Günlerimizi geçirirken hayatımızdaki o kadar gereksiz şeylere odaklanıyoruz ki, üzerine biraz düşünsek belki de bizi çok şaşırtacak şeyleri kaçırıyoruz. Tesadüfler sadece filmlerde veya dizilerde yok, sanırım bunu iyice öğrenmemiz ve anlamamız gerekiyor. Kendi hayatımızdaki tesadüfleri hiç ciddiye almıyoruz, sadece gülüp geçiyoruz.
Bir filmde gördüğümüz olaylar silsilesi hakkında dakikalarca konuşabilecekken, en basitinden bir arı tarafından sokulmaktan kıl payı olarak kurtulmanın ne kadar çok şeyi değiştireceği konusu üzerinde hiç durmuyoruz. Hayatın her dakikasında belki de onlarca o anı değiştiren veya kurtaran bir şeyler oluyor ama bizler bunu sadece TV’de görmek istiyoruz. Birisine “düşünsene şöyle şöyle olsaydı, böyle böyle olmayacaktı” dediğinizde o konunun ne kadar kısa sürede kapandığını düşünün... Dediğim gibi, bizim kendi hayatımıza olan mucize ve tesadüf inancımız kalmamış adeta.

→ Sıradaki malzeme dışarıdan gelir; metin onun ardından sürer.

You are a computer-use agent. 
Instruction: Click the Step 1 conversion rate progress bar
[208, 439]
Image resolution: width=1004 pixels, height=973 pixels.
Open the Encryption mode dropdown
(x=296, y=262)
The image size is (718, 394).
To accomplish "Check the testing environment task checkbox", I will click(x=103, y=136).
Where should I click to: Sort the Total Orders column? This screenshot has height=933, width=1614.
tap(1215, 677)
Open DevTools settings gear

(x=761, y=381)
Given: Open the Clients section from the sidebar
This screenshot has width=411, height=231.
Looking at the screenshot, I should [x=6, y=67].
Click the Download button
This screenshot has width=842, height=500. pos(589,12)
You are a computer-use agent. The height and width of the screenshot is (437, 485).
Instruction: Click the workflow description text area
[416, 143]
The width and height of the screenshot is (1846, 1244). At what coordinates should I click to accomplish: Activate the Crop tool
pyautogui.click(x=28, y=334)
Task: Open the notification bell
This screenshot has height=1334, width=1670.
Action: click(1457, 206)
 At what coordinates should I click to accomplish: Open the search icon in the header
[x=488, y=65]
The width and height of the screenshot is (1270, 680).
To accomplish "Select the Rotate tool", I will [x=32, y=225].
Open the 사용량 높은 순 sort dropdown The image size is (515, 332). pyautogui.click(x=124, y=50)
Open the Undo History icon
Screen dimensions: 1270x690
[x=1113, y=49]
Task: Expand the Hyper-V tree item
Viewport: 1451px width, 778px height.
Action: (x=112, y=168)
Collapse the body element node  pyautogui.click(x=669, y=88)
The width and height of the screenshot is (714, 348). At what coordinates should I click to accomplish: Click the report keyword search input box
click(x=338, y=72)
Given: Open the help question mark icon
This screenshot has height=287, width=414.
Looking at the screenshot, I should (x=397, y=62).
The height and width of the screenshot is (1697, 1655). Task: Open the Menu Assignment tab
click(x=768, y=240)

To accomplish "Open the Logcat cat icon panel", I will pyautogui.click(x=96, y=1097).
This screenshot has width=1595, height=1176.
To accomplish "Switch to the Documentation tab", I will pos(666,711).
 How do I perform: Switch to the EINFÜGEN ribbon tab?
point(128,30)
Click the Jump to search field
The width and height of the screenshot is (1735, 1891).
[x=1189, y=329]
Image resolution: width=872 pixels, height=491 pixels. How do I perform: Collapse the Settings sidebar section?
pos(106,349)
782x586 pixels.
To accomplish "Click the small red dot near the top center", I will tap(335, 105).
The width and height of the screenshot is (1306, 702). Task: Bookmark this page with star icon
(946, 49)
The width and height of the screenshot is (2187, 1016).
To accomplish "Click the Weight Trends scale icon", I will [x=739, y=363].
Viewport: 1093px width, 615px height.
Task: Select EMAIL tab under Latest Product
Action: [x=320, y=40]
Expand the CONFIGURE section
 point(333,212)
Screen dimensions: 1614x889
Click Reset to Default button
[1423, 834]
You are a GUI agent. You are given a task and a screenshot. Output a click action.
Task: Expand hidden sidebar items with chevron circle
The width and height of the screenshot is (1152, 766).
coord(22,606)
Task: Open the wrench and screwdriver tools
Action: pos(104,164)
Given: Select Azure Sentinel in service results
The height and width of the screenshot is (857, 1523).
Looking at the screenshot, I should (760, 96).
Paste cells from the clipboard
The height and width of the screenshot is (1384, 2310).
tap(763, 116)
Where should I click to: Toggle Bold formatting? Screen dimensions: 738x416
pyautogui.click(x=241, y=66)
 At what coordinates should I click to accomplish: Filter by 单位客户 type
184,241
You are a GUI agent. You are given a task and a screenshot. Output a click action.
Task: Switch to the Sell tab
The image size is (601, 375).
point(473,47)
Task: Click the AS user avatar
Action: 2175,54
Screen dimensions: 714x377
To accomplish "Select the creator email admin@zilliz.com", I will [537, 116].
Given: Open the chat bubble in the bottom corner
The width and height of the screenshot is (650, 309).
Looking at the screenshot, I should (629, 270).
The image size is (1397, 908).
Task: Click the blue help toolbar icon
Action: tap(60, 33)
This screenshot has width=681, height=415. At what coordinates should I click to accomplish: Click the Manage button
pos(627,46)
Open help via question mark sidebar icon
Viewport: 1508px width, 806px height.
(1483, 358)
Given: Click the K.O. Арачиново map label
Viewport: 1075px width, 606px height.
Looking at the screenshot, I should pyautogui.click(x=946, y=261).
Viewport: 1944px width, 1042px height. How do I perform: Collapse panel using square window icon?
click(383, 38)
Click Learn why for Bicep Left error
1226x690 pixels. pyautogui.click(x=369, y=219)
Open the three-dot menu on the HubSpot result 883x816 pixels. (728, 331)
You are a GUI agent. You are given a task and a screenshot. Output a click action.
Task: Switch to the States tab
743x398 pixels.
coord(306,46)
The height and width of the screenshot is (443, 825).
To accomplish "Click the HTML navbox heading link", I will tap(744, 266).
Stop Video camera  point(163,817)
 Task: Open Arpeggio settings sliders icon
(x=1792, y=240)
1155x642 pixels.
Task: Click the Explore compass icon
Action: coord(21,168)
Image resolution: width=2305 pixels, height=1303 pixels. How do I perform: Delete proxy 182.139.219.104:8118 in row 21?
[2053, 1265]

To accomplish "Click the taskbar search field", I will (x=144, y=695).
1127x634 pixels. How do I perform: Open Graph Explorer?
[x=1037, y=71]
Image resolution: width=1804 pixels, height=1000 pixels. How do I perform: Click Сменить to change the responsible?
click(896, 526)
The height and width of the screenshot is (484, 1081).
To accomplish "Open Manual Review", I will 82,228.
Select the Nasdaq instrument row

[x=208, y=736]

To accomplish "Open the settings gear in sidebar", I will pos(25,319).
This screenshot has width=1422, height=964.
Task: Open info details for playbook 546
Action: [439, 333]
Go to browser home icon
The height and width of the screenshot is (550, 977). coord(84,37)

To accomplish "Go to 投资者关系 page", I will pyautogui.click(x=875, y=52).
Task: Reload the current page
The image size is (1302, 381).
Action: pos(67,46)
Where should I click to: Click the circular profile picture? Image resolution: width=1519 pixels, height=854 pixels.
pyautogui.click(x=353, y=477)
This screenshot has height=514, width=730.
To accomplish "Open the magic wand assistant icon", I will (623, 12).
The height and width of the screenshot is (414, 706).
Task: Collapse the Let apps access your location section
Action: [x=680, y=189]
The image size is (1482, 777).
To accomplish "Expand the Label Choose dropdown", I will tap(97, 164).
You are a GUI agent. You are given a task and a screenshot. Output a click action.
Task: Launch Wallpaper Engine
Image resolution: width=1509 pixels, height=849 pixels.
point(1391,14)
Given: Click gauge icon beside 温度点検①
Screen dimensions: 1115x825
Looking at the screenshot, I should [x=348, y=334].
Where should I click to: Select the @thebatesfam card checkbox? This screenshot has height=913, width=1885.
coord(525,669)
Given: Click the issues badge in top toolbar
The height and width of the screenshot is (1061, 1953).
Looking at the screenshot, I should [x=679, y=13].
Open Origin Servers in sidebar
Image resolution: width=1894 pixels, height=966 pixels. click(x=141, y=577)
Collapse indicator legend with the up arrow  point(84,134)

Ben o gün Giuseppe’ye “efendim” demeseydim, şu an yazarken bile beni gülümseten bu şahane hikayeyi duymayacaktım ve bu yazıyı okuyanlar da asla öğrenemeyecekti.
En basitinden tek bir kelime, ufacık bir tesadüf bile sizi masallardaki gibi kulelerden kurtarabilir, benden söylemesi.